Akan tetapi perdebatan tentang masalah tersebut memang pasti dialami oleh semua calon ataupun tokoh yang sudah mendapat gelar pahlawan nasional.
Namun seyogyanya masyarakat jangan hanya melihat seseorang dari satu sudut pandang saja, tapi dari berbagai sudut pandang sehingga bisa dilihat dengan objektif.
“Kalau kita tanya kepada rakyat kecil atau bawah lebih enak mana, zaman dulu apa zaman sekarang? Ya pasti dia jawab lebih enak dulu, karena harga-harga murah, sembako murah. Jadi kita enggak bisa melihat orang secara perspektif saja tapi secara keseluruhan,” Magdalia menambahkan.
Namun apakah perdebatan Soeharto tersebut karena memang masalah pencalonannya tidak terlalu lama?
Menurut pakar sejarah Universitas Indonesia ini, memang permasalahan waktu pencalonan seseorang setelah meninggal dunia juga memang menjadi faktor pendukung terjadinya kontroversi. Hal ini dikarenakan peninggalan-peninggalan buruk Soeharto masih terekam di masyarakat yang menentangnya.
“Kalau Soeharto dan Gus Dur itukan karena era-eranya tokoh itu masih ada jadi masih hangat ingatannya. Tapi kalau seperti pencalonan Sri Sultan Hamengkubuwono IX menjadi pahlawan nasional itu kan kita nggak tahu zaman dulunya bagaimana, kehidupannya bagaimana, yang kita tahu yang bagus-bagusnya saja kan,” kupasnya.

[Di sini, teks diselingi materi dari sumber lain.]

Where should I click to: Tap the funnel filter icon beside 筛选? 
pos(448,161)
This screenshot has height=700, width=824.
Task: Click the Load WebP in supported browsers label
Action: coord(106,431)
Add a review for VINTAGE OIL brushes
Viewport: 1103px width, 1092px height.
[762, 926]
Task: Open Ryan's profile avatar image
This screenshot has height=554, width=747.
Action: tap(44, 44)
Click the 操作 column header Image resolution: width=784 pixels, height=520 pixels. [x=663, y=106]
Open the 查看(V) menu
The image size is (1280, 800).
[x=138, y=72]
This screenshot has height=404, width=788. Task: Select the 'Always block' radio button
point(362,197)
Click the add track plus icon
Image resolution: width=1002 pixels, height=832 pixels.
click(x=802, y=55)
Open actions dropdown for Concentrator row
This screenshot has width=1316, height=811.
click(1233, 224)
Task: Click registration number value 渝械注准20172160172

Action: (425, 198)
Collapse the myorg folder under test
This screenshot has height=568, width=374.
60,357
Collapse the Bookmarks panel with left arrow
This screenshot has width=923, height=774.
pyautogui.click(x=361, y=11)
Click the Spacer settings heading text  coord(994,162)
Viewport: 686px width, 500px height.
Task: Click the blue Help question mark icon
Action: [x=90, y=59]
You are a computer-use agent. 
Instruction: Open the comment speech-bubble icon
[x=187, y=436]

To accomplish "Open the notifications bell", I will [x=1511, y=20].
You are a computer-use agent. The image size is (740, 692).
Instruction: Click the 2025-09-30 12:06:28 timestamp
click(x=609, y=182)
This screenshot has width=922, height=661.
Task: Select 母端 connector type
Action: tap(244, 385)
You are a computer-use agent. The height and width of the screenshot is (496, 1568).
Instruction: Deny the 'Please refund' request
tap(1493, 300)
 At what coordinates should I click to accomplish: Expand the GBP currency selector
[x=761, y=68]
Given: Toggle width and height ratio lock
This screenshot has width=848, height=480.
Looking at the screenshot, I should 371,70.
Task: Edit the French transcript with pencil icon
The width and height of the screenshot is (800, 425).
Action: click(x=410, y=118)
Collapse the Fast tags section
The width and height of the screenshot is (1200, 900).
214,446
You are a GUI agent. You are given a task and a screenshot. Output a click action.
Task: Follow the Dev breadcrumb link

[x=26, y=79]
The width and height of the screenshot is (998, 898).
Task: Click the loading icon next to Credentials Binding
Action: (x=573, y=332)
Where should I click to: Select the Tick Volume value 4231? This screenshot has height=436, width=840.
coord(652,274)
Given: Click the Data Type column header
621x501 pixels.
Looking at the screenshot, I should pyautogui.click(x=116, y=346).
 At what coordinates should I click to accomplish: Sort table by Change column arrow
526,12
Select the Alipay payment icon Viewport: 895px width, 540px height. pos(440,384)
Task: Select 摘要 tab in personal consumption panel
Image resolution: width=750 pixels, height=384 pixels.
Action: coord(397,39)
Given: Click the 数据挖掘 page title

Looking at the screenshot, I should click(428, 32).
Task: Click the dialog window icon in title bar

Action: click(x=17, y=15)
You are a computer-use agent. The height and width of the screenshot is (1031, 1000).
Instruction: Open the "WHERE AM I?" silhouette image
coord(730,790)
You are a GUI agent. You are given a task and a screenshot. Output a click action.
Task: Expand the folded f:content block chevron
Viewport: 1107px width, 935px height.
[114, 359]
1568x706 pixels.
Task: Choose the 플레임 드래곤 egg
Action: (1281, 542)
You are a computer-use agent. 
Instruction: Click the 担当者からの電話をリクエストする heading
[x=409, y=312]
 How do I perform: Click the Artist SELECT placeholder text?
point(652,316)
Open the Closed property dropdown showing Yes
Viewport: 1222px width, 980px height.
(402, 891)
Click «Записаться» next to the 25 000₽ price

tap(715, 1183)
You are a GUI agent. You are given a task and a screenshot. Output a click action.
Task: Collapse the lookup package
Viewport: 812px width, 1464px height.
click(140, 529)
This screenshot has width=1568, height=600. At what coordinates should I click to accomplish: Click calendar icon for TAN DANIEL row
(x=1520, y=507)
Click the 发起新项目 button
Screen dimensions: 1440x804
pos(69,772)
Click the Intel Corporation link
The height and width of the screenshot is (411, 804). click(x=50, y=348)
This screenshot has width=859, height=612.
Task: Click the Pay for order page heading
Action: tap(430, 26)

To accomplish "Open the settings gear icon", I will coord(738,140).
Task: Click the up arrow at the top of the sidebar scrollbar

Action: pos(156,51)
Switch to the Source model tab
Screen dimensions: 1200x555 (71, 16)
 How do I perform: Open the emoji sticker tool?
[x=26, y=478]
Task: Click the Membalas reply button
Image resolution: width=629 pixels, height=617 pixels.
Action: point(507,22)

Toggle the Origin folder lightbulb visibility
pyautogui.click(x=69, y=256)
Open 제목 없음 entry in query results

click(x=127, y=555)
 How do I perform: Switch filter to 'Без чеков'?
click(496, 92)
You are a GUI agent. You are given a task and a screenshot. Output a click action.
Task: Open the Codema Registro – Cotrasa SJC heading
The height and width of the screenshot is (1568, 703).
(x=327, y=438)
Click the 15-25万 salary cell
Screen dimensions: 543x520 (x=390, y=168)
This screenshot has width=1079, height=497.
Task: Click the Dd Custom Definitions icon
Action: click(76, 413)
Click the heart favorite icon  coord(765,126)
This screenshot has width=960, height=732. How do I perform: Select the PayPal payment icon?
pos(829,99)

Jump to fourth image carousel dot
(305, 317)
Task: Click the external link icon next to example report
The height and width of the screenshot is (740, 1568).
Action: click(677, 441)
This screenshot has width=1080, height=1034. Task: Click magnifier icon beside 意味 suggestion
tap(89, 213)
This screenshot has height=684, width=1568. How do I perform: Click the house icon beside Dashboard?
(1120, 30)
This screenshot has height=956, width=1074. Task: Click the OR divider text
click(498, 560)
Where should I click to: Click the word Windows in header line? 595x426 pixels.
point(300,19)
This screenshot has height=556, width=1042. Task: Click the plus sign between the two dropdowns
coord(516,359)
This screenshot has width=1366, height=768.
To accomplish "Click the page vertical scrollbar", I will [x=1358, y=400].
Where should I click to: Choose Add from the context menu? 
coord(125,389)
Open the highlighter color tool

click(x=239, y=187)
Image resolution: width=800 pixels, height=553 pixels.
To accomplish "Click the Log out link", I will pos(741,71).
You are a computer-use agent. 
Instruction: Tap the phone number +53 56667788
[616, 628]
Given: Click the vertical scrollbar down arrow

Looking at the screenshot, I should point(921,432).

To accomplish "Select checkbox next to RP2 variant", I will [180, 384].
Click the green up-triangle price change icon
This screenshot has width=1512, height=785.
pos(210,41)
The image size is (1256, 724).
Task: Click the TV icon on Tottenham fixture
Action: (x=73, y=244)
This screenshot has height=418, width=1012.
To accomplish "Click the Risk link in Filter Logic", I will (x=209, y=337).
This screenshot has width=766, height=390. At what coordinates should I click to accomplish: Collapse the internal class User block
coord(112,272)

Untuk itu, memang sekiranya harus ada aturan baku yang menjelaskan dalam jangka waktu berapa tahun seseorang bisa dicalonkan sebagai penerima gelar pahlawan nasional. Karena aturan yang ada memang tidak dicantumkan berapa lama seseorang baru bisa diajukan sebagai calon pahlawan nasional. Asalkan tokoh itu sudah meninggal dunia atau wafat, maka otomatis tokoh itu bisa diajukan sebagai pahlawan nasional, jika dianggap memiliki jasa-jasa besar dan memiliki kemampuan luar biasa terhadap pembangunan bangsa Indonesia.
“Bisa saja kriteria itu ditinjau ulang, seperti waktu meninggalnya tokoh berapa lama, misalnya harus 10 tahun. Tapi itu nantinya juga akan menjadi perdebatan, nanti ada yang menganggap yang penting tokoh itu kan sudah meninggal, karena memang pahlawan nasional itu ya dia harus meninggal dahulu,” tutupnya.